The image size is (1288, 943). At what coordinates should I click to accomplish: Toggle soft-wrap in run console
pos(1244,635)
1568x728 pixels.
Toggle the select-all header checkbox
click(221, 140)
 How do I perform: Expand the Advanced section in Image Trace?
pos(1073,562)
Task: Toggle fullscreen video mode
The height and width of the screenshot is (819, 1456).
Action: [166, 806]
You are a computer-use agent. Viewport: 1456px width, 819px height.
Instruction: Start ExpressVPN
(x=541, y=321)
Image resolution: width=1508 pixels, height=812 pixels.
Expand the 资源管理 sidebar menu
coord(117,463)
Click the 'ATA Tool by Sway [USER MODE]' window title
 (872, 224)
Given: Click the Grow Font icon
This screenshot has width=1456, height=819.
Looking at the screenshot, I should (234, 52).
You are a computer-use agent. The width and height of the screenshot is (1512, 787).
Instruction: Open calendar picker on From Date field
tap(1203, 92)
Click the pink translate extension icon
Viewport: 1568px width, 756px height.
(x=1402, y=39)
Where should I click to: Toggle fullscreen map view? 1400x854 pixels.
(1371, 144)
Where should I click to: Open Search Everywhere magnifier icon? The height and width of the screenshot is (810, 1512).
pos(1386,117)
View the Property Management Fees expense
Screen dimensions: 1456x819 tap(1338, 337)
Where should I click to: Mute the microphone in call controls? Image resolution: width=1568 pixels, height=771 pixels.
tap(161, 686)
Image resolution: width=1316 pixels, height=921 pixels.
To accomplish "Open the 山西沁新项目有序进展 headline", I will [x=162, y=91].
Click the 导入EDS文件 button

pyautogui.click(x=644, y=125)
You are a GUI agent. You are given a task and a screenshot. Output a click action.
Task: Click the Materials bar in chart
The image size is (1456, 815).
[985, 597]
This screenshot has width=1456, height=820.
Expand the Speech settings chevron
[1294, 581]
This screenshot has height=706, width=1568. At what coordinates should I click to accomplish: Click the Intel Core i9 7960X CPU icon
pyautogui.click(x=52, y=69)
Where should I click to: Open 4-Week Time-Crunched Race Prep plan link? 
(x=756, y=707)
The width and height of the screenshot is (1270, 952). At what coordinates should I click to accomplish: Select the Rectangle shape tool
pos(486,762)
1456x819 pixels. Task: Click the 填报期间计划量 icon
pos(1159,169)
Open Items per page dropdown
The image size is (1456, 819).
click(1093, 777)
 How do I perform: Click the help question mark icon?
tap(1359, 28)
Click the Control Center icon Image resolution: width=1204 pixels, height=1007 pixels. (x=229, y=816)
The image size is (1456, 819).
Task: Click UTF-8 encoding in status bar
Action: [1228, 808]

* * *

Write the "Click the Control" line and all later lines exactly. Stop at the end of the data.

### Solution to this task
Click the Control Center icon Image resolution: width=1204 pixels, height=1007 pixels. (x=229, y=816)
The image size is (1456, 819).
Task: Click UTF-8 encoding in status bar
Action: [1228, 808]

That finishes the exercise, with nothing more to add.